These loans also often include adjustable rate mortgages with steep built-in rate and payment increases and more onerous prepayment penalties – and are usually approved with little or no income documentation required. Predatory mortgage lending drains family savings, eliminates the benefits of homeownership for a growing number of Americans, and often leads to foreclosure.
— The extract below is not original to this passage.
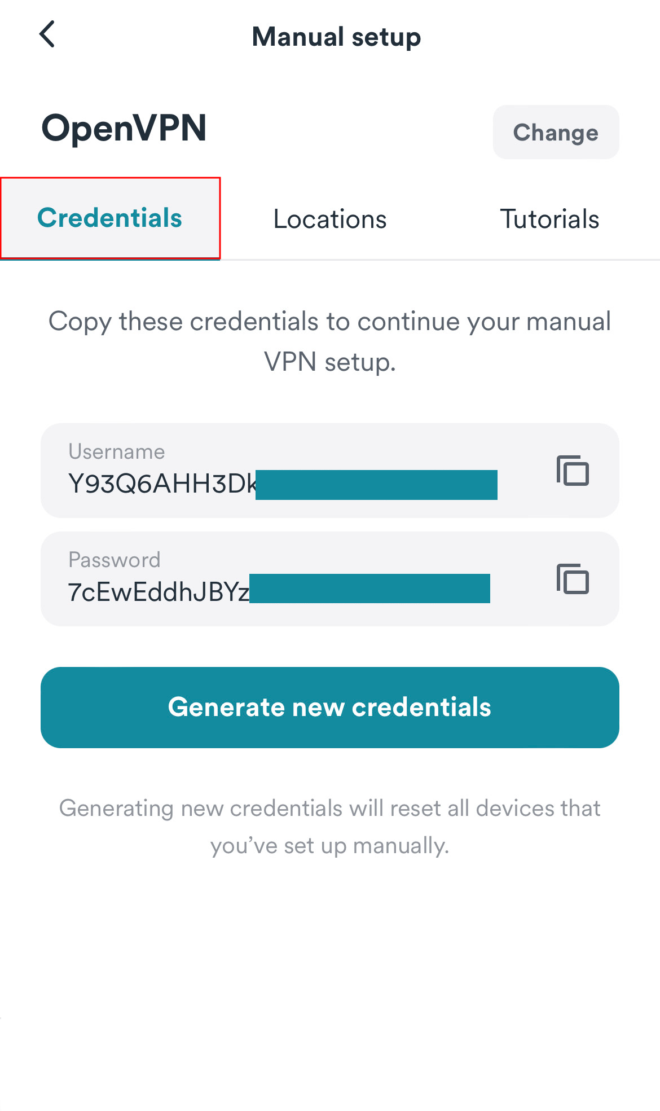
Task: Click the Username field label
Action: point(117,452)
Recent studies estimate that predatory market lending costs Americans $9.1 billion each year.
The Center for Responsible Lending (CRL) recently issued a report projecting a failure rate of as high as 21.4% for 2006 sub-prime loans in California, a level exceeded only by Nevada and Washington, D.C. Thousands of California consumers that were suckered into these agreements with initially fixed interest rates are now seeing their loans reset to a much higher level.
Recent data compiled by DataQuick Information Systems in January 2007, indicates that default notices jumped 145% in the last three months of 2006, accelerating a trend that began in late 2005 as home sales started to cool. Foreclosures are also on the rise - 6,078 in the last quarter of 2006 in California alone - up from 874 a year earlier.
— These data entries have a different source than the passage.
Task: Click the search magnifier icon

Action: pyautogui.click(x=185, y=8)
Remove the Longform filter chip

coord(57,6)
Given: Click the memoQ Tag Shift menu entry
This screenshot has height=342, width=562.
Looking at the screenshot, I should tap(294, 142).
Consumer advocates have long recognized the urgent need to curb abusive lending practices. Currently, California has no laws protecting borrowers against predator lenders. Meanwhile, states that have implemented strong consumer protections have enjoyed a drastic decrease in the number of abusive loans but with no decline in loan opportunities. This refutes industry claims that tough anti-predatory loan laws will decrease people's access to credit. Data also shows that borrowers in states with predatory lending regulations pay about the same or even lower interest rates for subprime mortgages.
It’s time for the California legislature to act. Solutions include: the elimination of incentives for lenders to make predatory loans; restrict the term and amount of allowable prepayment penalties; limit fees on high-cost loans; provide access to justice for families caught in abusive loans, including loan counseling; and ban high-interest rate loans given without requiring documentation of the borrower's income or ability to repay.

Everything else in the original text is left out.